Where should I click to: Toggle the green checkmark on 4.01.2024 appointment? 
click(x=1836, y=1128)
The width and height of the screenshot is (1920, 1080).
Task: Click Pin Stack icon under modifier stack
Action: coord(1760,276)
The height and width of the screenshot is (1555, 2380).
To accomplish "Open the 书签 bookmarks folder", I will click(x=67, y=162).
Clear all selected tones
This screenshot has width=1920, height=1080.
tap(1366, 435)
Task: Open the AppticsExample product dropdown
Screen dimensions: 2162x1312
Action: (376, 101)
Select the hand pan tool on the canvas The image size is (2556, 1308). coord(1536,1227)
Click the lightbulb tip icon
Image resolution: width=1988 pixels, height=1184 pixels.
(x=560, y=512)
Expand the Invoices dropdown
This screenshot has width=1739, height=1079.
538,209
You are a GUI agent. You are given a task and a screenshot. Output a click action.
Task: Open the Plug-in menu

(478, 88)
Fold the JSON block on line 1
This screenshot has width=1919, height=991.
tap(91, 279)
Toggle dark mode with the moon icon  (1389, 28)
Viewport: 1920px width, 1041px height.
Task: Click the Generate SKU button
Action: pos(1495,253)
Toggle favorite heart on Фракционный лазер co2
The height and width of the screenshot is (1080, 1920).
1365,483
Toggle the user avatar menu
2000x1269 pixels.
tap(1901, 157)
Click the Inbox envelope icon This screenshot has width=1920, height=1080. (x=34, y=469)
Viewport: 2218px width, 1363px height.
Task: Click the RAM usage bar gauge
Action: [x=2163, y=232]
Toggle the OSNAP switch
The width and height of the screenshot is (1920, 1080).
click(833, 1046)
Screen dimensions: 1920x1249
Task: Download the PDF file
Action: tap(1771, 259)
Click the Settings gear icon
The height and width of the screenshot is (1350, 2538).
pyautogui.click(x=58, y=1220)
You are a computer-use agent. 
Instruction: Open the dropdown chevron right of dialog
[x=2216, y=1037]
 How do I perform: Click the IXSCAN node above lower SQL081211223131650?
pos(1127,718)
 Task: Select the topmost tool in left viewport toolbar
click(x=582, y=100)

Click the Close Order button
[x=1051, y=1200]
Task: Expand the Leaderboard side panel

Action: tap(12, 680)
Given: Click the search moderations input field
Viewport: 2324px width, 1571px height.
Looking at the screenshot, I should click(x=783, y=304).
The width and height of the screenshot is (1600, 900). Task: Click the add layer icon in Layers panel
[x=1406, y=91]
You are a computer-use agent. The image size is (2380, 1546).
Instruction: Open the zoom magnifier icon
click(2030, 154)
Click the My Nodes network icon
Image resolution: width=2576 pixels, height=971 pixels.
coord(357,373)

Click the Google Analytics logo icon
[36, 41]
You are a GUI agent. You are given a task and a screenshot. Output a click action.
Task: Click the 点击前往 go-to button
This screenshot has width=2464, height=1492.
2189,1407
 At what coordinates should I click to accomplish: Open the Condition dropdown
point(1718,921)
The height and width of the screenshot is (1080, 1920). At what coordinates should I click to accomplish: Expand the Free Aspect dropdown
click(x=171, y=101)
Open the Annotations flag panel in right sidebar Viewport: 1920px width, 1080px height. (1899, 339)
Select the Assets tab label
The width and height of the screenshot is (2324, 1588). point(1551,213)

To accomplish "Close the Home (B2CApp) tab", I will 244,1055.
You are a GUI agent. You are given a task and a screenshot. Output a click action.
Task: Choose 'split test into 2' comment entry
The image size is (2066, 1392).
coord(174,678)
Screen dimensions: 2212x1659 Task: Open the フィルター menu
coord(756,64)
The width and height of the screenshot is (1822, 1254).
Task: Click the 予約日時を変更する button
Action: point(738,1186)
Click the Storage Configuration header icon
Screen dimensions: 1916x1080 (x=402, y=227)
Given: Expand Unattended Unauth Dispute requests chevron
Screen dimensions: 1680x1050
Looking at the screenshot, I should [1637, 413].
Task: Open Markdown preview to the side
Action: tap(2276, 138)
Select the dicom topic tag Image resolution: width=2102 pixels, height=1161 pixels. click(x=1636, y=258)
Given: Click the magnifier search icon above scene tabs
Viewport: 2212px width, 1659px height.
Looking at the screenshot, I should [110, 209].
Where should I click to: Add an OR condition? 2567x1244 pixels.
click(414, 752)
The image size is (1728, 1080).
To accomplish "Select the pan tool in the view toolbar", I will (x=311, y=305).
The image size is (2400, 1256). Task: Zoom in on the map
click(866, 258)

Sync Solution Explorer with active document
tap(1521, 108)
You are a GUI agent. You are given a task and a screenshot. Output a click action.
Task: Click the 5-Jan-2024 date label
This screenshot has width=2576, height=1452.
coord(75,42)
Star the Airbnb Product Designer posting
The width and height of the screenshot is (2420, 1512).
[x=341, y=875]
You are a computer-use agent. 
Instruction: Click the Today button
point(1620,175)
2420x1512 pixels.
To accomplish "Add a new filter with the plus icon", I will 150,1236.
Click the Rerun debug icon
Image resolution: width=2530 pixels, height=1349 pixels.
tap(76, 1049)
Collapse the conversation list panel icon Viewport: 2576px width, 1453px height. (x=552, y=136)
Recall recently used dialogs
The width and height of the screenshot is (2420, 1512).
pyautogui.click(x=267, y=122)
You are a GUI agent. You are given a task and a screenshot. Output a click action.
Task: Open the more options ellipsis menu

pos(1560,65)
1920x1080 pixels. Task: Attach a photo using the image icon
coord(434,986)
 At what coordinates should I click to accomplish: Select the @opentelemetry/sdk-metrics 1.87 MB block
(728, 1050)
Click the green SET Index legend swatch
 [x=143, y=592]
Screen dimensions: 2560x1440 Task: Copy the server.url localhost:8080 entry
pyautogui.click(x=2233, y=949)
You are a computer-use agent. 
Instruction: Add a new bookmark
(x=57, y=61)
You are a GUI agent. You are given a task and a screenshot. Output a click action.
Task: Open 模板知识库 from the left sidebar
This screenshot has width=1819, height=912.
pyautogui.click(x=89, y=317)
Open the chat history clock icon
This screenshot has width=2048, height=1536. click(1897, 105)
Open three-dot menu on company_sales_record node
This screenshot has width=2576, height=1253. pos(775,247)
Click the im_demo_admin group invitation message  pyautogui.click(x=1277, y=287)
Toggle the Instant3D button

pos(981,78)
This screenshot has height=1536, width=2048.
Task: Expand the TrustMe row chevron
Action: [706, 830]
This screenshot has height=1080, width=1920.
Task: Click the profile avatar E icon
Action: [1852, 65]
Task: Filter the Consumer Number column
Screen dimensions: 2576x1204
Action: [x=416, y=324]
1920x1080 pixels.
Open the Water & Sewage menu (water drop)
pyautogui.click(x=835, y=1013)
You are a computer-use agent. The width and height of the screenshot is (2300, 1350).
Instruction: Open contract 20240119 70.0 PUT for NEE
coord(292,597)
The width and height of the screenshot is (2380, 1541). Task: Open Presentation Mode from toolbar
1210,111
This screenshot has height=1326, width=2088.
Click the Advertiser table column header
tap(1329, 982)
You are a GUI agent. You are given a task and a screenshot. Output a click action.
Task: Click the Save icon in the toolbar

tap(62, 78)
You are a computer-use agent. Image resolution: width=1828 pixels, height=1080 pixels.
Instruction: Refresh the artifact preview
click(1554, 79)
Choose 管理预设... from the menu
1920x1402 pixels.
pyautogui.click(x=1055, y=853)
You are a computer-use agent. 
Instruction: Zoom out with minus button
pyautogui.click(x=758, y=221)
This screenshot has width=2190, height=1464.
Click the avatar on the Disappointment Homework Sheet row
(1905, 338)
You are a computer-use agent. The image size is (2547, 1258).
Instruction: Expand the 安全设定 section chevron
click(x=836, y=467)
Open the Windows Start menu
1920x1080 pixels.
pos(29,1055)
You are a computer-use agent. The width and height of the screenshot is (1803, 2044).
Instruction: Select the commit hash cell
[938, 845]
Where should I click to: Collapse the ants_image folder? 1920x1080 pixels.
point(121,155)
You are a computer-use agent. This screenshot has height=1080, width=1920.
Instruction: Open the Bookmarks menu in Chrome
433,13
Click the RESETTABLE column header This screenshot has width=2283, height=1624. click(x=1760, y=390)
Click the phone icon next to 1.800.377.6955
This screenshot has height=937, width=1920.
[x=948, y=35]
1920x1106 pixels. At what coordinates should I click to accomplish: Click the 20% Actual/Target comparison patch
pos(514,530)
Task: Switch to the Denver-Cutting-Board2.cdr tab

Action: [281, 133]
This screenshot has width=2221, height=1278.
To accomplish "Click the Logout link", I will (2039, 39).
━━━
_Task brief_:
Write down exactly the line with "Click the phone icon next to 1.800.377.6955", then each line after it through the end of the data.

_Final answer_:
Click the phone icon next to 1.800.377.6955
This screenshot has height=937, width=1920.
[x=948, y=35]
1920x1106 pixels. At what coordinates should I click to accomplish: Click the 20% Actual/Target comparison patch
pos(514,530)
Task: Switch to the Denver-Cutting-Board2.cdr tab

Action: [281, 133]
This screenshot has width=2221, height=1278.
To accomplish "Click the Logout link", I will (2039, 39).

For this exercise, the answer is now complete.